BadTime: An Effective Backdoor Attack on Multivariate Long-Term Time Series Forecasting
Kunlan Xiang 1, Haomiao Yang 1, Meng Hao 2, Wenbo Jiang 1, Haoxin Wang 3, Shiyue Huang 1, Shaofeng Li 4, Yijing Liu 1, Ji Guo 1, Dusit Niyato 5
Published on arXiv
2508.04189
Model Poisoning
OWASP ML Top 10 — ML10
Data Poisoning Attack
OWASP ML Top 10 — ML02
Key Finding
BadTime extends the attackable forecasting horizon from 12 to 720 timesteps (60× improvement), reduces MAE by over 50% on target variables, and boosts stealthiness by more than 3× under anomaly detection compared to SOTA backdoor attacks.
BadTime
Novel technique introduced
Multivariate long-term time series forecasting (MLTSF) models are increasingly deployed in critical domains such as climate, finance, and transportation. Despite their growing importance, the security of MLTSF models against backdoor attacks remains entirely unexplored. To bridge this gap, we propose BadTime, the first effective backdoor attack tailored for MLTSF. BadTime can manipulate hundreds of future predictions toward a target pattern by injecting a subtle trigger. BadTime addresses two key challenges that arise uniquely in MLTSF: (i) the rapid dilution of local triggers over long horizons, and (ii) the extreme sparsity of backdoor signals under stealth constraints. To counter dilution, BadTime leverages inter-variable correlations, temporal lags, and data-driven initialization to design a distributed, lag-aware trigger that ensures effective influence over long-range forecasts. To overcome sparsity, it introduces a hybrid strategy to select valuable poisoned samples and a decoupled backdoor training objective that adaptively adjusts the model's focus on the sparse backdoor signal, ensuring reliable learning at a poisoning rate as low as 1%. Extensive experiments show that BadTime significantly outperforms state-of-the-art (SOTA) backdoor attacks on time series forecasting by extending the attackable horizon from at most 12 timesteps to 720 timesteps (a 60-fold improvement), reducing MAE by over 50% on target variables, and boosting stealthiness by more than 3-fold under anomaly detection.
Key Contributions
- First backdoor attack tailored for MLTSF, extending the attackable forecasting horizon from 12 to 720 timesteps (60× improvement over prior SOTA)

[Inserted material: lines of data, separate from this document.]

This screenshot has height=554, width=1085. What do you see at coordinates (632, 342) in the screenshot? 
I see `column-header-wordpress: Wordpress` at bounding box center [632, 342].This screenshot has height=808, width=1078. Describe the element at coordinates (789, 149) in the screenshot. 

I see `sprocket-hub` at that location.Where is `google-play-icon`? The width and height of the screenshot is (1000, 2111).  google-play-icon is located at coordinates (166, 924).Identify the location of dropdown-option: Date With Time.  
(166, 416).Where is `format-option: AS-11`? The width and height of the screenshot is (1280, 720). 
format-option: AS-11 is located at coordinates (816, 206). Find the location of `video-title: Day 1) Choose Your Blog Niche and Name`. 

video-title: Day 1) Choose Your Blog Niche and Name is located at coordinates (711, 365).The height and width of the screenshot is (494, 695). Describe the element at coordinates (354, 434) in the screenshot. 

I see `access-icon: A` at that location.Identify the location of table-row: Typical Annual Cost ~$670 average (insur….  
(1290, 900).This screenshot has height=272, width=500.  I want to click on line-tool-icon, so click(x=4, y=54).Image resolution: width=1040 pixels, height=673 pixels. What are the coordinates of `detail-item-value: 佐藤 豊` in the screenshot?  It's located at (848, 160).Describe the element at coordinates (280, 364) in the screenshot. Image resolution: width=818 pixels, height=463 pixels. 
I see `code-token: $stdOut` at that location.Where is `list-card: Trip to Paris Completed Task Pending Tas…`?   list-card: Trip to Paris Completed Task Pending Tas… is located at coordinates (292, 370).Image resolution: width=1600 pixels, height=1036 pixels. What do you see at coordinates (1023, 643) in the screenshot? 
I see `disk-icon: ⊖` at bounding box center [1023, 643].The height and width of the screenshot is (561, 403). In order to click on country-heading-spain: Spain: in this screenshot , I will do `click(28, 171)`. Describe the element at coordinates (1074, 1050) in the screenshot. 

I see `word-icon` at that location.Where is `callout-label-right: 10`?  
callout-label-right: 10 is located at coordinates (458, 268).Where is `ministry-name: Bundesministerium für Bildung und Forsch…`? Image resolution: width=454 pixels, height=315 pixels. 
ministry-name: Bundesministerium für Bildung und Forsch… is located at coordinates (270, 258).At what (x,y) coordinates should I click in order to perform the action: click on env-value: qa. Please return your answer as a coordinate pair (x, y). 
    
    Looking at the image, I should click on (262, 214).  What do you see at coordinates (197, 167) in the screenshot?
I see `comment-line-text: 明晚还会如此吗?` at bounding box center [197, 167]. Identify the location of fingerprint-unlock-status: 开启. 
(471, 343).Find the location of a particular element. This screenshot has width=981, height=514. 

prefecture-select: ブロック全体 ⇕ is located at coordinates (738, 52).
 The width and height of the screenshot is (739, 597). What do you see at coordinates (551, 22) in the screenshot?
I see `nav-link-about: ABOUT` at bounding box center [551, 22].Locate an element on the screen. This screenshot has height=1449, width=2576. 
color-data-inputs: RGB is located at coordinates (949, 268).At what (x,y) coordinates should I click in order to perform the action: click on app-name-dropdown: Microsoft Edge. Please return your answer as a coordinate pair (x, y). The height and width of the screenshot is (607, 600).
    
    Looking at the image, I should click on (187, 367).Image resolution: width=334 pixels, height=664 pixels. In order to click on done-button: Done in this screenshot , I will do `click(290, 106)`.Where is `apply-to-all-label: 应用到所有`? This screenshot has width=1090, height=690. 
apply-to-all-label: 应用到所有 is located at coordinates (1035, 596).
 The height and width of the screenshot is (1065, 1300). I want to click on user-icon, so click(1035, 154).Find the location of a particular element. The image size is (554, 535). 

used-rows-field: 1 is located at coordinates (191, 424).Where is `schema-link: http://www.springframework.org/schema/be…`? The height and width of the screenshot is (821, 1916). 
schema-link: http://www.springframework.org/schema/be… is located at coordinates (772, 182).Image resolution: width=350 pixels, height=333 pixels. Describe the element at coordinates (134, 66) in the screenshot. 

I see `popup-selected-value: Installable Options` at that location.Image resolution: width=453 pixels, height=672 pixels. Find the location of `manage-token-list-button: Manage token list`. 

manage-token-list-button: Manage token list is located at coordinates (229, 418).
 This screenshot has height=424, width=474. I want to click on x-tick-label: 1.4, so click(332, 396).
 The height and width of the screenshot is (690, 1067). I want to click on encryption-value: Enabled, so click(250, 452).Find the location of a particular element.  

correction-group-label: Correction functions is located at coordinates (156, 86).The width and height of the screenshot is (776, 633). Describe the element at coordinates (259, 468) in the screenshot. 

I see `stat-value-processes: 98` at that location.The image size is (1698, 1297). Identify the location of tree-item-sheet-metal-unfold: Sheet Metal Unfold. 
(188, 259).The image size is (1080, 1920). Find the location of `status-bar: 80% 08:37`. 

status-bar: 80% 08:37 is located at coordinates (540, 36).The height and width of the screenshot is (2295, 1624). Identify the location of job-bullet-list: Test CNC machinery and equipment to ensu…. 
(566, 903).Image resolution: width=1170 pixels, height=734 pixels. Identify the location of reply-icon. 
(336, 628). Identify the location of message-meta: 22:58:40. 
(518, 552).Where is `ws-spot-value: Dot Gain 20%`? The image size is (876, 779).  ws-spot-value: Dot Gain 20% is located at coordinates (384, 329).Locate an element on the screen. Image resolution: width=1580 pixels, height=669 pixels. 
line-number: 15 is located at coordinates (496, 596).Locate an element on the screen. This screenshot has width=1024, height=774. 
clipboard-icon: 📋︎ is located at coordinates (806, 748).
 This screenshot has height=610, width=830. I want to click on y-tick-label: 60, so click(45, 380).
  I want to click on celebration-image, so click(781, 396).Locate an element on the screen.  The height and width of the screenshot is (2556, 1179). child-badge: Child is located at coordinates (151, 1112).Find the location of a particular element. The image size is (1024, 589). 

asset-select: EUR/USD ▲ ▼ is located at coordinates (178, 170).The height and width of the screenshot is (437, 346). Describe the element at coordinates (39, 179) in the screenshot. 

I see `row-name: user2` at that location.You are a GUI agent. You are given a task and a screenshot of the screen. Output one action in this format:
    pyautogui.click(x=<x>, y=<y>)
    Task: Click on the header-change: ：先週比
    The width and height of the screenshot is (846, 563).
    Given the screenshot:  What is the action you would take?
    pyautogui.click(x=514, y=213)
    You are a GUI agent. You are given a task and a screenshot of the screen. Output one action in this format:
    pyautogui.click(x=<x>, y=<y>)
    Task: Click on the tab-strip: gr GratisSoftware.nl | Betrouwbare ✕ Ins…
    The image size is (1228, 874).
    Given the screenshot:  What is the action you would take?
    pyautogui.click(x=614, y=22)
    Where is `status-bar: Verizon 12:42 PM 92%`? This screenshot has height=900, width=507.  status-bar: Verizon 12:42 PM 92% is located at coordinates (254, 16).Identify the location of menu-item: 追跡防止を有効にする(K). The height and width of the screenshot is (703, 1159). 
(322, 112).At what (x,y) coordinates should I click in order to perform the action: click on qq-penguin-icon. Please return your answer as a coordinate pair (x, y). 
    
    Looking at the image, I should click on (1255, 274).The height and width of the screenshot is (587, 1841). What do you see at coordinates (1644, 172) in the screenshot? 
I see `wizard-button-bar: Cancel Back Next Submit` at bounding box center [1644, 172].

- Distributed, lag-aware trigger design leveraging inter-variable correlations and temporal lag analysis to counteract trigger dilution over long forecasting horizons
- Hybrid poisoned sample selection strategy and decoupled backdoor training objective that enable effective backdoor learning at poisoning rates as low as 1%
🛡️ Threat Analysis
The attack operates via training data poisoning with a hybrid sample selection strategy and decoupled backdoor training objective; the data poisoning mechanism (achieving high attack efficacy at 1% poisoning rate) is a primary novel contribution alongside the backdoor design.
BadTime is a backdoor/trojan attack that injects subtle trigger patterns into training data to manipulate MLTSF model predictions toward a target pattern at inference time — trigger-activated targeted behavior is the defining characteristic of ML10.